- Tarefa proposta 1:
Responda com base no texto sobre a demissão:
(a) Em qual vara atua o juiz titular que proferiu a sentença?
(b) Por quanto tempo a Lei Maria da Penha garante a manutenção do vínculo empregatício quando o afastamento é necessário?
(c) Quem foi o relator no julgamento do recurso?
- Tarefa proposta 2:
Redigite o trecho do texto sobre a demissão entre "Em sua defesa, a" e "buscado proteção legal.", inclusive.
- Tarefa proposta 3:
Liste todos os argumentos que a empregadora apresentou em sua defesa, segundo o texto sobre a demissão.

- Página:
-=-=-
Em sua defesa, a empregadora sustentou que a demissão foi um ato legítimo, com base no seu direito potestativo de rescindir o contrato de trabalho. Alegou, ainda, não ter sido formalmente informada sobre a medida protetiva. Por fim, disse não ter praticado qualquer ato de discriminação ou constrangimento.
Na sentença, o juiz titular da Vara do Trabalho de Linhares, Luís Eduardo Soares Fontenelle, entendeu que a demissão, logo após o retorno da empregada, sem medidas alternativas ou acolhimento, demonstrou ato discriminatório. Para ele, a dispensa foi motivada pelo “desconforto da empregadora com os custos e implicações da situação vivida pela empregada”, o que configuraria punição por ter buscado proteção legal.
O juiz também destacou que a Lei Maria da Penha (art. 9º, §2º, II) garante a manutenção do vínculo empregatício por até seis meses, quando necessário o afastamento.
Aplicação do protocolo com perspectiva de gênero
No julgamento do recurso, o relator, desembargador Cláudio Armando Couce de Menezes, afirmou que a dispensa logo após o afastamento por violência doméstica violou princípios constitucionais e tratados nacionais e internacionais de proteção às mulheres.
-=-=-
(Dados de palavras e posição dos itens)
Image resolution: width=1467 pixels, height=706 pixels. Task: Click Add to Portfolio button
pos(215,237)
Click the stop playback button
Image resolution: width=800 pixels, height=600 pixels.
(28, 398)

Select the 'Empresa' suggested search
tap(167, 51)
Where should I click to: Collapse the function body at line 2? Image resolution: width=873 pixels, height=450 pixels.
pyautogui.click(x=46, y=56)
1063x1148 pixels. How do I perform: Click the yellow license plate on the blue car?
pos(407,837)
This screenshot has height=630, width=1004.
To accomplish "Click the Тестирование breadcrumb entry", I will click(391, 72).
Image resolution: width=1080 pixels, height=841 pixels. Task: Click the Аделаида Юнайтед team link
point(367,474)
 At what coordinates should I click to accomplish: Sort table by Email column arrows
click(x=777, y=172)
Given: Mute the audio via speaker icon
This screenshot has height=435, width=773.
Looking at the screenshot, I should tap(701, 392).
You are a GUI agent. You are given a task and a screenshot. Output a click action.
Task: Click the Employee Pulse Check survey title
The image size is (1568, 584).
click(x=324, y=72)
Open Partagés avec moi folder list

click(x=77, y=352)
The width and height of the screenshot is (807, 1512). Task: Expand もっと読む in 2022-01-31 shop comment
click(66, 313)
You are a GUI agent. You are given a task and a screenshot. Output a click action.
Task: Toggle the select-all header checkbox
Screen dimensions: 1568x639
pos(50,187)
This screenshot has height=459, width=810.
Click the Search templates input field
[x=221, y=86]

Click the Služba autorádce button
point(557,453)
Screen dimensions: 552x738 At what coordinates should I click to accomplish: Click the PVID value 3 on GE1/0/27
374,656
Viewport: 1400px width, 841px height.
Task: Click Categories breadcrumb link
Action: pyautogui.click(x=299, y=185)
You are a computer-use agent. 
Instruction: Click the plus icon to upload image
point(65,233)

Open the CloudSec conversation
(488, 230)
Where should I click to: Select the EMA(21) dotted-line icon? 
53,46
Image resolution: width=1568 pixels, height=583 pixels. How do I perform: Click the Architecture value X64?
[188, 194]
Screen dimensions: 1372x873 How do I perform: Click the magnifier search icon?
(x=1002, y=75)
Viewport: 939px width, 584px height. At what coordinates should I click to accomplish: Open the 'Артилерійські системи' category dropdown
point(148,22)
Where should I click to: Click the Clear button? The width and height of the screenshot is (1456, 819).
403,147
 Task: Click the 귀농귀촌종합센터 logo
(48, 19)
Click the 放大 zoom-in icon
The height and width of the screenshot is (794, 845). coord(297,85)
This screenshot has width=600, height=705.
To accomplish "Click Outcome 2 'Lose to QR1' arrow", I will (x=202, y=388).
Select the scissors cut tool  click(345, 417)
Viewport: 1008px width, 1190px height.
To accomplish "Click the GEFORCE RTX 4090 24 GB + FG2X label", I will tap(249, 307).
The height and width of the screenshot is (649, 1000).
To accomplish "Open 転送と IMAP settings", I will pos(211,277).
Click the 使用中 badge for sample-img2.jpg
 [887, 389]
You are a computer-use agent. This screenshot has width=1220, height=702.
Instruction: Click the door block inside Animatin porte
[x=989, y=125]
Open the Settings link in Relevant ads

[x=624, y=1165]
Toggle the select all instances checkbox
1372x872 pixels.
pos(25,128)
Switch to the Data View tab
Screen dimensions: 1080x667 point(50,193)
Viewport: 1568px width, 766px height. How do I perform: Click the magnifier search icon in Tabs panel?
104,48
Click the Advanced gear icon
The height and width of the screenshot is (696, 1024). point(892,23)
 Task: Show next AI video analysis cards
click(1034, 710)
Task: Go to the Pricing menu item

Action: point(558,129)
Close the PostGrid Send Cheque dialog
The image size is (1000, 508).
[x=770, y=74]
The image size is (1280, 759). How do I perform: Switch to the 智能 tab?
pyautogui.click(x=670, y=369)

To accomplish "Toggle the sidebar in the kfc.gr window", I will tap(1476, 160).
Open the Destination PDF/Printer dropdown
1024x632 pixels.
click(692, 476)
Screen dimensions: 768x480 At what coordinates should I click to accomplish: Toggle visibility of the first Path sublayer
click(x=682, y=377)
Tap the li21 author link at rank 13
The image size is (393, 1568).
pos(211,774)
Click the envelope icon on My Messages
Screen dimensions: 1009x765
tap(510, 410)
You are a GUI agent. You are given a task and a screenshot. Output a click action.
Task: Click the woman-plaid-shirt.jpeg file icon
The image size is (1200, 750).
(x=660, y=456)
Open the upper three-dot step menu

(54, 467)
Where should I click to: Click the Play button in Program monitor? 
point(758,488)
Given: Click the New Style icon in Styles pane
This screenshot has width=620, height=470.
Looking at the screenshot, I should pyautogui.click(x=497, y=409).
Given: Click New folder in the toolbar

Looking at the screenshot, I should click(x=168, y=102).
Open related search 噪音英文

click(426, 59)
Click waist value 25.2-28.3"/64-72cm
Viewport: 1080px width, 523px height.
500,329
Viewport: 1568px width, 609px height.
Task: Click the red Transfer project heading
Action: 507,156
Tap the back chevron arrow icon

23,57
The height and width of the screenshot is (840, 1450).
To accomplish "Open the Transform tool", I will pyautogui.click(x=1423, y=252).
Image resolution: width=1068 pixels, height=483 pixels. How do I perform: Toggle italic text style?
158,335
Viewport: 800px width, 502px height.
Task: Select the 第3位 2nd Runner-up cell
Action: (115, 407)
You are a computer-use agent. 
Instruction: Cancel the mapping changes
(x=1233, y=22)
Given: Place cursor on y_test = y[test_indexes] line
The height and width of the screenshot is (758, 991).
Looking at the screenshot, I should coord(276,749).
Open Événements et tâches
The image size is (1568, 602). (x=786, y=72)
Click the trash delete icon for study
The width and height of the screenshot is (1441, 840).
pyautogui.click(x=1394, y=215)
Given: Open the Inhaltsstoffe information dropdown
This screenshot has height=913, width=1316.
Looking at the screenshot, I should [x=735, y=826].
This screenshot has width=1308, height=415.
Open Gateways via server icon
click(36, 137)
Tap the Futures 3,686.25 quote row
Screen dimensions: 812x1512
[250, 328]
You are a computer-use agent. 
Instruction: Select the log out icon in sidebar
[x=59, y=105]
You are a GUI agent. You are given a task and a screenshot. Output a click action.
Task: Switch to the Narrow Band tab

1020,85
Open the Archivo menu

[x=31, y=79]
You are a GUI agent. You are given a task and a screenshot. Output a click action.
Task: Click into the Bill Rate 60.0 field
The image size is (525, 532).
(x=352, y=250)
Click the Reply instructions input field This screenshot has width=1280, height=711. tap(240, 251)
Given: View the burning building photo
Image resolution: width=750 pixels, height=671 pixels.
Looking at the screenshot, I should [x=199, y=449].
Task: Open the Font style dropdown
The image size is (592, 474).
-=-=-
- Resposta completa 1:
(a) Na Vara do Trabalho de Linhares.
(b) Por até seis meses.
(c) O desembargador Cláudio Armando Couce de Menezes.

- Resposta completa 2:
Em sua defesa, a empregadora sustentou que a demissão foi um ato legítimo, com base no seu direito potestativo de rescindir o contrato de trabalho. Alegou, ainda, não ter sido formalmente informada sobre a medida protetiva. Por fim, disse não ter praticado qualquer ato de discriminação ou constrangimento.
Na sentença, o juiz titular da Vara do Trabalho de Linhares, Luís Eduardo Soares Fontenelle, entendeu que a demissão, logo após o retorno da empregada, sem medidas alternativas ou acolhimento, demonstrou ato discriminatório. Para ele, a dispensa foi motivada pelo “desconforto da empregadora com os custos e implicações da situação vivida pela empregada”, o que configuraria punição por ter buscado proteção legal.

- Resposta completa 3:
- A demissão foi um ato legítimo, com base no seu direito potestativo de rescindir o contrato de trabalho.
- Não foi formalmente informada sobre a medida protetiva.
- Não praticou qualquer ato de discriminação ou constrangimento.